In pieno stile eversivo, il Movimento Cinque Stelle da sempre dichiara di voler censurare, abbattere ed annientare qualsiasi elemento di contrasto alle proprie politiche ed alle proprie idee. Siamo, di fatto, ad un approccio identico a quello dei regimi: mi contesti? Non condividi il mio pensiero? Prima ti intimidisco, poi provo a censurarti e alla fine, se non cedi e non ti ammorbidisci, ti “abolisco” dopo averti diffamato nella solita salsa qualunquista che tanto piace alle folle.
L’ossessione per i giornalisti e l’ordine è difatti un vecchio e noto tarlo grillino, che rischia purtroppo di diventare più di una puerile ossessione da campagna elettorale ora che quei grillini gestiscono il potere in Parlamento.

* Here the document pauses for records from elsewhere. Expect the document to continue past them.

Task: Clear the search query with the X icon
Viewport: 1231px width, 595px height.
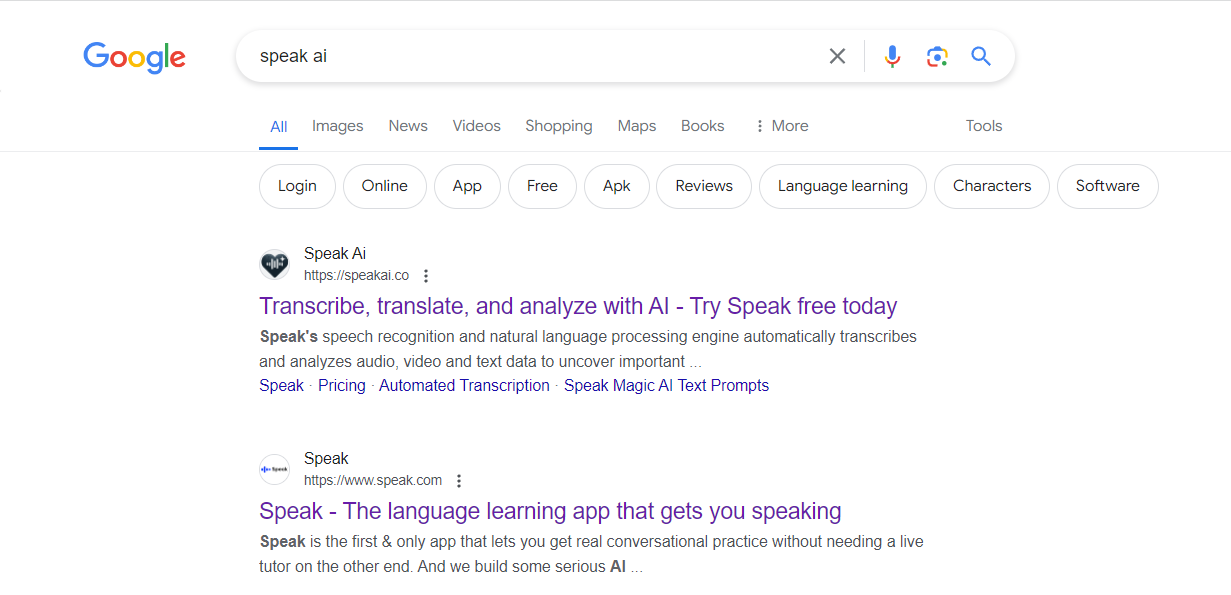Action: (x=837, y=56)
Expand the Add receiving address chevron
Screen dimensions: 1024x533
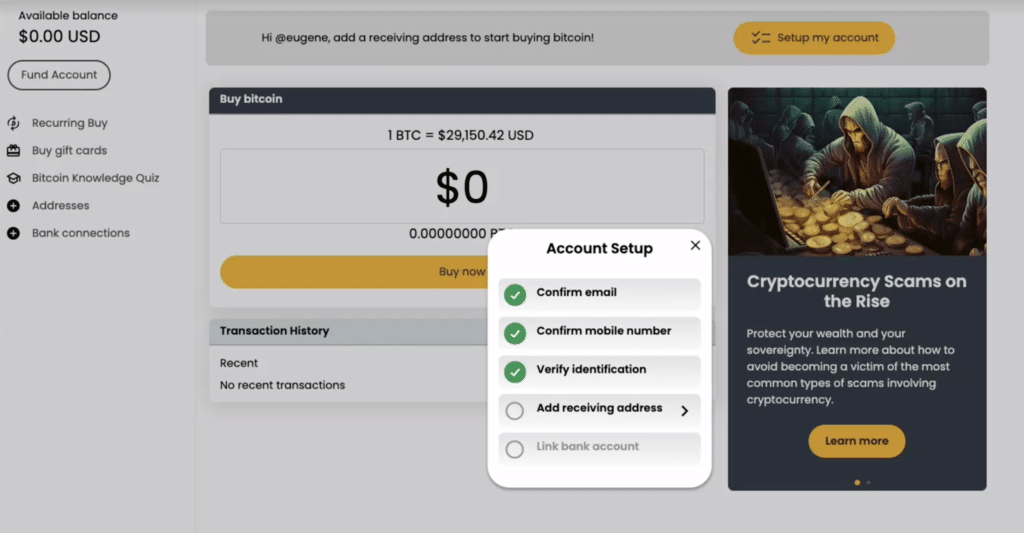pyautogui.click(x=685, y=410)
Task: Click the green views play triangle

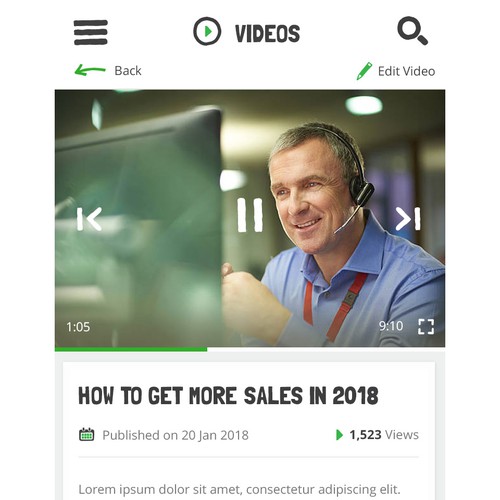Action: tap(339, 435)
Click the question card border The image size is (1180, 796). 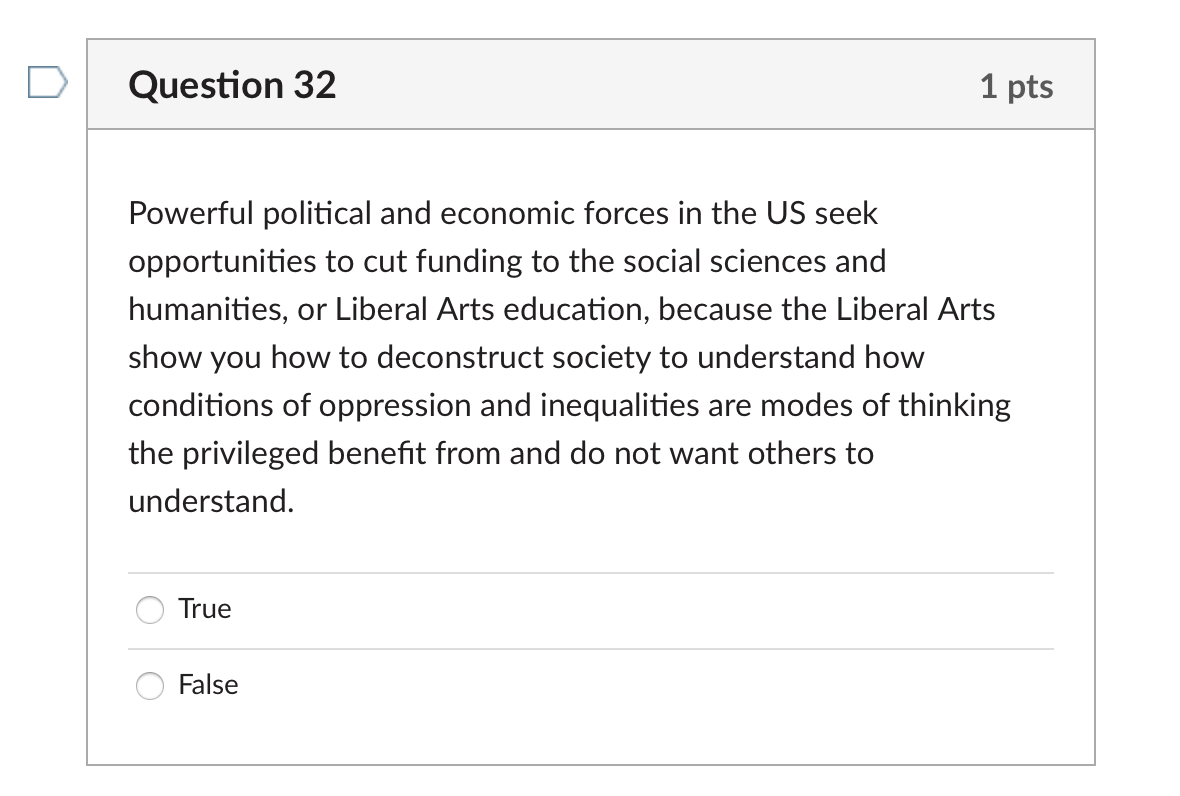[x=88, y=400]
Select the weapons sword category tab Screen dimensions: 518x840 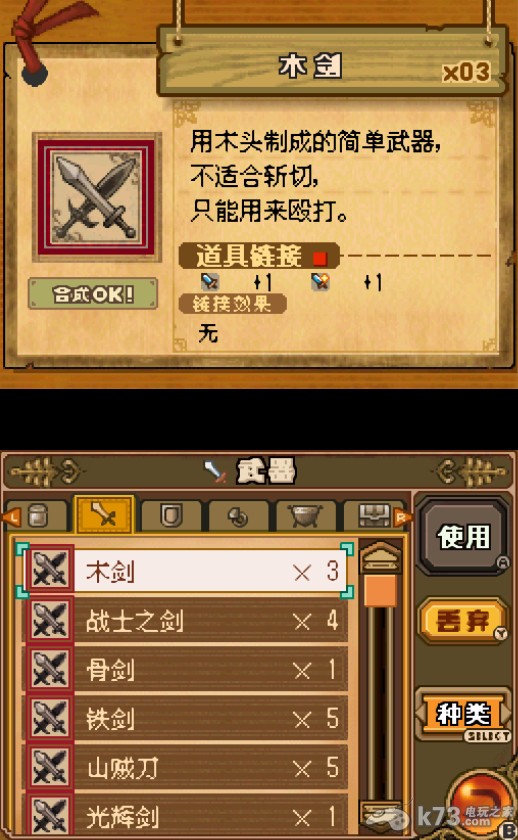point(104,514)
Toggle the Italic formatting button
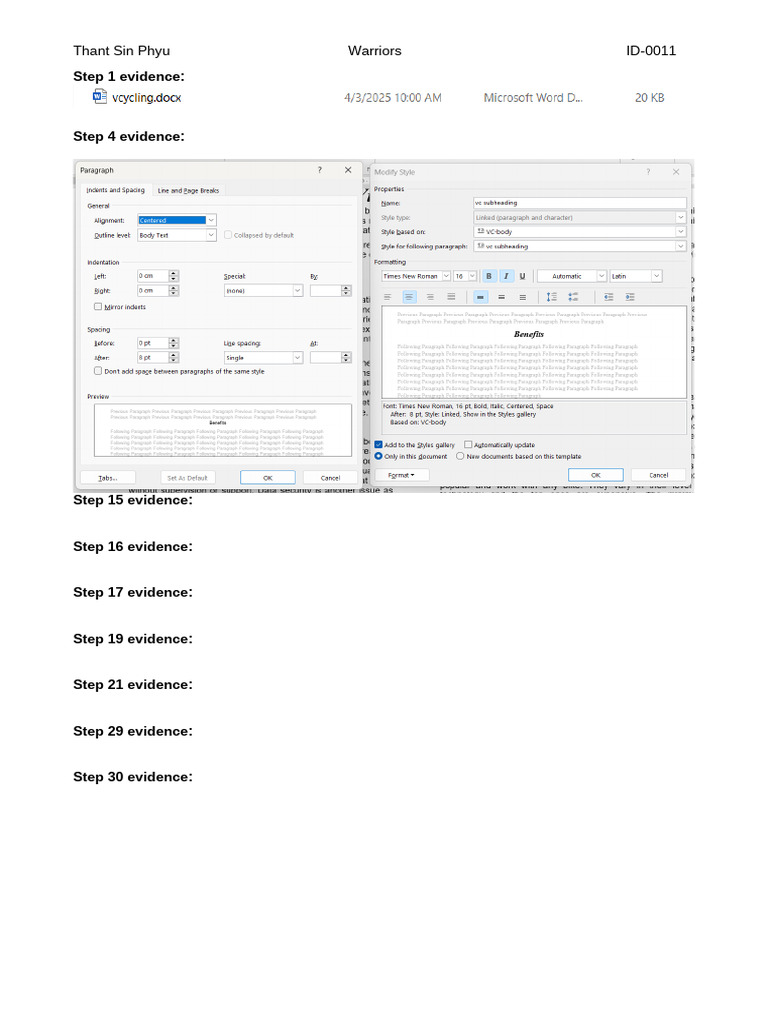 click(505, 276)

Ma, si dice, un politico “honesto” dovrebbe fare gli interessi della collettività. Non solo i suoi, non solo quelli di chi l’ha eletto. E, se possiamo pure accettare che Rocco Casalino, esattamente come tutti i collaboratori dei vecchi partiti della casta, sia pagato con i soldi di tutti gli italiani (anche di chi lo detesta e mai lo vorrebbe con quell’incarico) per fare esclusiva propaganda al suo “movimento”, dobbiamo almeno chiederci cosa ci guadagnerebbero italiani, qualità della stampa ed indipendenza della professione dall’abolizione del tanto odiato ordine dei giornalisti.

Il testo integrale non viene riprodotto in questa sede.